──────── Records ────────

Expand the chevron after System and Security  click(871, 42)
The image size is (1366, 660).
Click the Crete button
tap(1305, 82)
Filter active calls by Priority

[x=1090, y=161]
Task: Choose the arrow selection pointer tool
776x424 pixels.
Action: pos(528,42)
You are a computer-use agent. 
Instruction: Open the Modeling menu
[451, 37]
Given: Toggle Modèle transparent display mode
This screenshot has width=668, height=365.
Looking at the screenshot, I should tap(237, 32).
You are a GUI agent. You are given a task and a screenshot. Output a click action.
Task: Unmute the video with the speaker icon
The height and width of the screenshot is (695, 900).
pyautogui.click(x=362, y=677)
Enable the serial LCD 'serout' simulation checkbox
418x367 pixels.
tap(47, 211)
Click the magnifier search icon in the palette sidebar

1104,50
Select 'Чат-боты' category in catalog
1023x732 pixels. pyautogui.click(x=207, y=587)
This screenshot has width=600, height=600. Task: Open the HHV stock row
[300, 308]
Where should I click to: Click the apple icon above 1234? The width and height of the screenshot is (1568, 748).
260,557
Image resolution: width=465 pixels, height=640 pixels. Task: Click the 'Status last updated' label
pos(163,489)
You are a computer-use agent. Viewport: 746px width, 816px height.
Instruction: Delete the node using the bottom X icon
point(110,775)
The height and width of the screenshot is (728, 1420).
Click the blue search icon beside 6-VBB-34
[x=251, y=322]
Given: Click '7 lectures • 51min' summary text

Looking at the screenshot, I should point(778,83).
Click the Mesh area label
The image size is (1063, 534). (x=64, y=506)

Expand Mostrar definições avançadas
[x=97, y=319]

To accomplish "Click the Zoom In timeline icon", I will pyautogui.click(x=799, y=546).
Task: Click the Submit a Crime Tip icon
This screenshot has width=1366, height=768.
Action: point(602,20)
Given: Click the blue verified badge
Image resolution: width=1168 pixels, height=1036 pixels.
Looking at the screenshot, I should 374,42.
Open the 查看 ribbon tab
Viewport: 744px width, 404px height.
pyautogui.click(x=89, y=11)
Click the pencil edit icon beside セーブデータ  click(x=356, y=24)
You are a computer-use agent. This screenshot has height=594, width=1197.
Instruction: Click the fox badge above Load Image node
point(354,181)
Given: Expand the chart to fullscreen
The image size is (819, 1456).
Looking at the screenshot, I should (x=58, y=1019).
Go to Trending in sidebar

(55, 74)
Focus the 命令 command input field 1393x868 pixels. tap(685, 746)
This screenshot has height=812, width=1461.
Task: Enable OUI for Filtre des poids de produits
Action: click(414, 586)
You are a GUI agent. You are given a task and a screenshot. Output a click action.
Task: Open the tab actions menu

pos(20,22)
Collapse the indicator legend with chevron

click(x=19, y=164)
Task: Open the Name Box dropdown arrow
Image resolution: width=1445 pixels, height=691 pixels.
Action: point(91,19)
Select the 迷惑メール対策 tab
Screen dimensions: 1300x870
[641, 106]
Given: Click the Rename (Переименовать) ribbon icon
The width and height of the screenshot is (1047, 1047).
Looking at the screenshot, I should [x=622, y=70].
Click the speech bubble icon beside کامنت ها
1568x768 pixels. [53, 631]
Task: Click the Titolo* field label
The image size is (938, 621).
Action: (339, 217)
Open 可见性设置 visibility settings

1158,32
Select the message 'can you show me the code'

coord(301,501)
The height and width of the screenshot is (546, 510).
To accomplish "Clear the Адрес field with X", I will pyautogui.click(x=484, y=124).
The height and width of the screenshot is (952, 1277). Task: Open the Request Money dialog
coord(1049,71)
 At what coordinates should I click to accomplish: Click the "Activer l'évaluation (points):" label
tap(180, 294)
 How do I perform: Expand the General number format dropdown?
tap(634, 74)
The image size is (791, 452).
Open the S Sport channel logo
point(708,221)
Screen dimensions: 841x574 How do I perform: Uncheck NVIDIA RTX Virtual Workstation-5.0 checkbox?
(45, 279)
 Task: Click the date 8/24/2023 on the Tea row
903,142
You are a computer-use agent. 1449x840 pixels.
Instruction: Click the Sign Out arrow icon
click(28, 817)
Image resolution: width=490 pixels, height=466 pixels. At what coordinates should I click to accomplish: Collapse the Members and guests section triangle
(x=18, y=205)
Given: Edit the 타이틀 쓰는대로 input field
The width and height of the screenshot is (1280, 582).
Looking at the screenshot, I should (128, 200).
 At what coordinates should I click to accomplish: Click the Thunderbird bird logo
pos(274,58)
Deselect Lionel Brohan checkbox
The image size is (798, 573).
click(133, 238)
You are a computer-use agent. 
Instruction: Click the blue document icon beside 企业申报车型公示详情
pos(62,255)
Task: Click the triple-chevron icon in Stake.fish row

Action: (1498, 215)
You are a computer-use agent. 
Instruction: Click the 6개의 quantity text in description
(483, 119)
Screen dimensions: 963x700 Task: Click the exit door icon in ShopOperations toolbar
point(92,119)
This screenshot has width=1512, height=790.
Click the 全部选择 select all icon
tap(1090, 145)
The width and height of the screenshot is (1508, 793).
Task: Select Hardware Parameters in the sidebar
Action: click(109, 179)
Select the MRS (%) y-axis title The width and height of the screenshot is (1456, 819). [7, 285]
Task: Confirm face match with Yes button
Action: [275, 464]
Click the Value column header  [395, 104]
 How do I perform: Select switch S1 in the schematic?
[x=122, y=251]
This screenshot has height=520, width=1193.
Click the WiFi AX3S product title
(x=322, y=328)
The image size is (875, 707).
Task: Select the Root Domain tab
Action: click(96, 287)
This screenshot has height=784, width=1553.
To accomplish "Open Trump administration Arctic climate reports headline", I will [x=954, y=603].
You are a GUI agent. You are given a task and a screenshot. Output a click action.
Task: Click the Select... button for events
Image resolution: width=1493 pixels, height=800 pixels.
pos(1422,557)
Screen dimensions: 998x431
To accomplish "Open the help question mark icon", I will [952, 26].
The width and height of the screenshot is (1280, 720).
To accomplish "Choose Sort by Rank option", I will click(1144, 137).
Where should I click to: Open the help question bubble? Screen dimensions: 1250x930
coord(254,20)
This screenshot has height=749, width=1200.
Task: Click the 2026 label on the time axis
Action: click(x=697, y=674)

────────

What to do
Please determine the number of lines in the records above that include the string "ribbon", and answer with that number only.

Written solution
2